Mr Ng Cho Fan
1911-1993
Actor
Actor Ng Cho Fan, also known as Ng Kui Cheung, was discovered by United Photoplay’s man-in-charge, Lo Ming Yau, while performing at a charity show at St Paul’s Secondary School, his alma mater. He made his debut as the male lead in Gunshot at Midnight (1932), but shot to fame with the anti-Japanese film Lifeline (1935); another anti-Japanese film, Song of Life (1937), won him the title “the Movie King of South China”. Both on-screen and off, Ng was social-minded and passionate about volunteering his services. He was one of the initiators of a campaign to “clean up” the Cantonese film industry in 1949, a move that led to the birth of the South China Film Industry Workers Union that same year. In 1952, he founded Union Film Enterprise with 20 likeminded filmmakers and actors, including Lee Tit, Ng Wui, Cheung Ying, Pak Yin, and Wong Man Lei. The goal was to make serious movies that offered a mirror of the realities of life in Hong Kong.

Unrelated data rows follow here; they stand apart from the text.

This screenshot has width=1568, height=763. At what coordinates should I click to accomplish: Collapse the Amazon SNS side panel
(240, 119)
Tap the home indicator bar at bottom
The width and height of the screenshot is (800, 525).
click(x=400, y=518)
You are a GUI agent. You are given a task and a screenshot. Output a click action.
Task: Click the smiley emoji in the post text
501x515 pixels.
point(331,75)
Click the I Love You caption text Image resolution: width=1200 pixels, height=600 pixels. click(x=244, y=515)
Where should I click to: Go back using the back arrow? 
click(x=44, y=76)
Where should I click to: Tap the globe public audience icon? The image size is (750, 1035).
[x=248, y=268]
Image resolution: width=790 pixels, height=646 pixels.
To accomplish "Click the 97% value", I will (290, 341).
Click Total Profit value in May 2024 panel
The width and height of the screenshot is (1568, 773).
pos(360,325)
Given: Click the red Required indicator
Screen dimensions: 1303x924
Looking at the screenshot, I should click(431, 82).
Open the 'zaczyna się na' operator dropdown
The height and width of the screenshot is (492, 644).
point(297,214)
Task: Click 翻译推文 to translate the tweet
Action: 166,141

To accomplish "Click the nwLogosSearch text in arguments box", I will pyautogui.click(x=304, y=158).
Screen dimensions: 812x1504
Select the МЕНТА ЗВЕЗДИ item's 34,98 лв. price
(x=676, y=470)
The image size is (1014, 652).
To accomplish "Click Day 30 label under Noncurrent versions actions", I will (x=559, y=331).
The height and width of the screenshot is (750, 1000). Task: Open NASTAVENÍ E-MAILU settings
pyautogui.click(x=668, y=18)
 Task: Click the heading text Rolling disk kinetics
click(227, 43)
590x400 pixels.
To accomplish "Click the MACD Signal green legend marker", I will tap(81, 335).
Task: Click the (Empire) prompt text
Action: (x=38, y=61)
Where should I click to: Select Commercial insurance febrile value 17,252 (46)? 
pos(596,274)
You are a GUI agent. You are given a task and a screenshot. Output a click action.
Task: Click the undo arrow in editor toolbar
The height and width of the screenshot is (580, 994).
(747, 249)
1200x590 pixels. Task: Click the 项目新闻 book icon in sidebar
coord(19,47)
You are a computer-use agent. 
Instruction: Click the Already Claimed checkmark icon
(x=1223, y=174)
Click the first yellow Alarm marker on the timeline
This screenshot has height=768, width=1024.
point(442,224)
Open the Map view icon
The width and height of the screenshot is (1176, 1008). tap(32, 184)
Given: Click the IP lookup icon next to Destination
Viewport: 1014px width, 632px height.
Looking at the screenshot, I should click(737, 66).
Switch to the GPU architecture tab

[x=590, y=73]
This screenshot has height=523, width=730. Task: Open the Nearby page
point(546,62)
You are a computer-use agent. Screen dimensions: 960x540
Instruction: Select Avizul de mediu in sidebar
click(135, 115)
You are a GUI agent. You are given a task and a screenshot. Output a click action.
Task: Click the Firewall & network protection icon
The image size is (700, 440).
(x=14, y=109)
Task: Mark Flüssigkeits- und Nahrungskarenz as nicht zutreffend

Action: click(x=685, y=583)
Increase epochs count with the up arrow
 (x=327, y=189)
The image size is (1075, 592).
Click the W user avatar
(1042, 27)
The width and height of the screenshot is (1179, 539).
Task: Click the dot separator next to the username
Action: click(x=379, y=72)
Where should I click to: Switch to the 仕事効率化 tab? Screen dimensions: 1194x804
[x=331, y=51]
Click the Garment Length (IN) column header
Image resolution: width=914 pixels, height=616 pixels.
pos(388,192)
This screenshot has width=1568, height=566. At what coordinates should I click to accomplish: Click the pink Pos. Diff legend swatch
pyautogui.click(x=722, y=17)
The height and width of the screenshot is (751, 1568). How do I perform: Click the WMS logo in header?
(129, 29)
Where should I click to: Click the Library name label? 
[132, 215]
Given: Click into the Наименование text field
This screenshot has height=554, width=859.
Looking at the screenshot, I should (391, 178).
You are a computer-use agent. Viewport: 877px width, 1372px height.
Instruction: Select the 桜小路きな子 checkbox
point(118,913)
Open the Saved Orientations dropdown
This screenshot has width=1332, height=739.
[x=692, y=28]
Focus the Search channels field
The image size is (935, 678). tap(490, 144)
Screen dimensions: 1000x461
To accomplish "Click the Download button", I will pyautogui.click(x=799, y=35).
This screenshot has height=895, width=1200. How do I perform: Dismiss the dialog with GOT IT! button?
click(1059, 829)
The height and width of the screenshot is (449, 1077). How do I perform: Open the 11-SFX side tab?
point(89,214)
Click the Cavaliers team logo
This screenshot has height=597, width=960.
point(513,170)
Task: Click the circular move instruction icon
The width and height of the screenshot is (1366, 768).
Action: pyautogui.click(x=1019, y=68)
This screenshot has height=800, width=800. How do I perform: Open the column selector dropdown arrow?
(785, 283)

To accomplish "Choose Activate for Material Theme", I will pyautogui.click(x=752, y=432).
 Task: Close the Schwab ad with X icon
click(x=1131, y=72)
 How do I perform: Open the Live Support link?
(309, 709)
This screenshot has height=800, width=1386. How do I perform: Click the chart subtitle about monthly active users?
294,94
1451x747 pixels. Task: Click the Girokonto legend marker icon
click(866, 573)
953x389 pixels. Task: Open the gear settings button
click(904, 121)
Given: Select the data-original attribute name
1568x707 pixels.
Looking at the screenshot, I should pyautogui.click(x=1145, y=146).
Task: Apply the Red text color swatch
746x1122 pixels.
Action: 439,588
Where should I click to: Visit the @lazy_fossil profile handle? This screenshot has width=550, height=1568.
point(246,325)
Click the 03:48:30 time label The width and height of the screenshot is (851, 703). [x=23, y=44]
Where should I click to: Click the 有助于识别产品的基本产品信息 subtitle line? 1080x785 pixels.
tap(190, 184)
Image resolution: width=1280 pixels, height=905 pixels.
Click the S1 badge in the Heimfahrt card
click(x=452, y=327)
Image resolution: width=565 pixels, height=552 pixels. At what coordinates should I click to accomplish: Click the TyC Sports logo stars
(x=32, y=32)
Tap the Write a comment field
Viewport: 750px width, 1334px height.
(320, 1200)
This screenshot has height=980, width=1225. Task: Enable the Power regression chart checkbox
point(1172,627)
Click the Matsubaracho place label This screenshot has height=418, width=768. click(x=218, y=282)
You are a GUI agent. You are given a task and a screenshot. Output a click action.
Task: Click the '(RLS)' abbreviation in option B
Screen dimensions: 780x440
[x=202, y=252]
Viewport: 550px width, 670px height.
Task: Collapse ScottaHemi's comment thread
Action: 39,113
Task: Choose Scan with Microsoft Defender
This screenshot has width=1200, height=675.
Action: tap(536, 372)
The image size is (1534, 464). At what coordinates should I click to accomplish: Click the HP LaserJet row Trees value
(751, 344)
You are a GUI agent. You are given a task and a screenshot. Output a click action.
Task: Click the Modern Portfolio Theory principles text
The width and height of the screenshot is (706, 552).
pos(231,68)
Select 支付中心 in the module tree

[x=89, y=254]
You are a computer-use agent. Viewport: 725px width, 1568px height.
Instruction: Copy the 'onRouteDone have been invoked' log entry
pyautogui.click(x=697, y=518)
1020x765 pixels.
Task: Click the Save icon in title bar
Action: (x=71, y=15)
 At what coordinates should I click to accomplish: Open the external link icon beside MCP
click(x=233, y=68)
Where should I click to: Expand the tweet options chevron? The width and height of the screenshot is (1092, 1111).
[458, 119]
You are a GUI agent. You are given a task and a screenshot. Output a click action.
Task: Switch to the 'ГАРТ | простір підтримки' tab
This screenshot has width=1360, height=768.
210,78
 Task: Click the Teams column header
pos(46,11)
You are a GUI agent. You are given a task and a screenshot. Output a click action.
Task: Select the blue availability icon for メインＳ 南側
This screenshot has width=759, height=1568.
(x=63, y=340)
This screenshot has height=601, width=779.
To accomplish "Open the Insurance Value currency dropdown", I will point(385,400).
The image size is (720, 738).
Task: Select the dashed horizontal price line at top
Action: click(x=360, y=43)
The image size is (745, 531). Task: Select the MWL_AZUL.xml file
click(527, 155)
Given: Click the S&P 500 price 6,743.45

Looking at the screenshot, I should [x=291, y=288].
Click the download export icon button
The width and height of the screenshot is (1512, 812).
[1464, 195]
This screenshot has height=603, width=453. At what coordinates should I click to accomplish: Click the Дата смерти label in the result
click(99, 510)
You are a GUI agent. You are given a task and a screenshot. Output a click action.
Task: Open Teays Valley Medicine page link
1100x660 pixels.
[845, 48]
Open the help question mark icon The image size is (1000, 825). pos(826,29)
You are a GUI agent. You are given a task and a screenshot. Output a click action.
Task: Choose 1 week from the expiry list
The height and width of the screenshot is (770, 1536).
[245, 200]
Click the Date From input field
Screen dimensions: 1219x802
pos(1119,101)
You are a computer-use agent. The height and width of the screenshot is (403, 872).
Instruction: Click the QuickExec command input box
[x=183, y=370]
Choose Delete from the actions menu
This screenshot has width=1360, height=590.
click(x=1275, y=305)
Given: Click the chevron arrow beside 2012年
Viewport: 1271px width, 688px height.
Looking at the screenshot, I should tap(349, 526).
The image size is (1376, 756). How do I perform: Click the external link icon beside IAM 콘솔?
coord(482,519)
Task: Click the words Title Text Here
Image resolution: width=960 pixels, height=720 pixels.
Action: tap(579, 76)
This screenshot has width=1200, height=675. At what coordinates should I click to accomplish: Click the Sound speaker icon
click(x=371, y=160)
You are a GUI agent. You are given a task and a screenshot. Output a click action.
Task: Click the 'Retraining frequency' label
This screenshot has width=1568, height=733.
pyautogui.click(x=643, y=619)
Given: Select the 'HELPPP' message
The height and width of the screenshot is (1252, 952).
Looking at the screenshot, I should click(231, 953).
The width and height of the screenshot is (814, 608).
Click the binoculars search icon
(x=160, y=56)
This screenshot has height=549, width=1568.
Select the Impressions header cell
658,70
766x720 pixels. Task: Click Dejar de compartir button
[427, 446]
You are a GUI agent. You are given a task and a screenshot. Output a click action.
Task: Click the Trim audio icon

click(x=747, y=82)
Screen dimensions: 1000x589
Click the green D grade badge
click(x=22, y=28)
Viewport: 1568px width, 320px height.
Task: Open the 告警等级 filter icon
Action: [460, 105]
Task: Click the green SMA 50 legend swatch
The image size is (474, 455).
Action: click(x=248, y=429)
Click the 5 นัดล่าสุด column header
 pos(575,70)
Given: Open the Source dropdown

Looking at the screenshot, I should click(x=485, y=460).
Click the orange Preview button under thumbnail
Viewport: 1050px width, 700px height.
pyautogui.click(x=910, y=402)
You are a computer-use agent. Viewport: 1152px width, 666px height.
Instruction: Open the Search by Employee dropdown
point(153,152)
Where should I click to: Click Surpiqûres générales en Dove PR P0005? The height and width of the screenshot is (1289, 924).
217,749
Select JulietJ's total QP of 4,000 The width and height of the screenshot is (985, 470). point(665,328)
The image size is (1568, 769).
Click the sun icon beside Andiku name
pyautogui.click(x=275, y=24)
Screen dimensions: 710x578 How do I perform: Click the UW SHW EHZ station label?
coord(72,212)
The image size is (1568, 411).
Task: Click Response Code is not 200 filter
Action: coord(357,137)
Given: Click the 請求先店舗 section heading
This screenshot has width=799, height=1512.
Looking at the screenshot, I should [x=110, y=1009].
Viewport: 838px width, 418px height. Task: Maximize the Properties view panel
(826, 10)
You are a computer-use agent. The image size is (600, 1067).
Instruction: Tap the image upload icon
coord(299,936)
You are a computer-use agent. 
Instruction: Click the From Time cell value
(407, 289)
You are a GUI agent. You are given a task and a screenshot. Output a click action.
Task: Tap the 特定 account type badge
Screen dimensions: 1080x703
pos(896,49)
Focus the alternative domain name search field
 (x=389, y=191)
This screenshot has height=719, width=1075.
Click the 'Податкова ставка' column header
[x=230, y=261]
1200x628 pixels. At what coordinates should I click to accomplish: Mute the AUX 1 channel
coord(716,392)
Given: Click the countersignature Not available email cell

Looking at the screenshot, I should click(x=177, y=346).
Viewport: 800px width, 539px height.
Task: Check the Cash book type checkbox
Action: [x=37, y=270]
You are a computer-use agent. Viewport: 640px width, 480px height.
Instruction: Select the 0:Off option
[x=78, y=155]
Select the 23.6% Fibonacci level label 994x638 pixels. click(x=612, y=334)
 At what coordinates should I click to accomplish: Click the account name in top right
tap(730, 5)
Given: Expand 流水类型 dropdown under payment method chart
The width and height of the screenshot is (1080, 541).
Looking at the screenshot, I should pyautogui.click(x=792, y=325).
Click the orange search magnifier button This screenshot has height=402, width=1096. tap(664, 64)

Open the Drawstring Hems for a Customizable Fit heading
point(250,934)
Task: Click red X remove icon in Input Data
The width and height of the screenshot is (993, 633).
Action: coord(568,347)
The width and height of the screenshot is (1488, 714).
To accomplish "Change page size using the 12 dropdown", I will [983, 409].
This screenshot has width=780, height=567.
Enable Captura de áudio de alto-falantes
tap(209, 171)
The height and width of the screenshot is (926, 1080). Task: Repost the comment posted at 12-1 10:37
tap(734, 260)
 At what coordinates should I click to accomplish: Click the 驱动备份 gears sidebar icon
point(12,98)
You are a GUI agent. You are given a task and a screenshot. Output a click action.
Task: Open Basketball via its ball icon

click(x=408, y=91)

Ng’s role in the 1953 production Spring won him the First Class Individual Achievement Award from the Cultural Ministry of the People’s Republic of China. Together with Lee Sun Fung, he founded Hwa Lien Film Company, which made classics It Was a Cold Winter Night (1955) and The Orphan (1960). Ng retired in the 1970s, having starred in more than 200 films. In 1993, he was awarded the Special Commemoration Award at the Hong Kong Film Awards.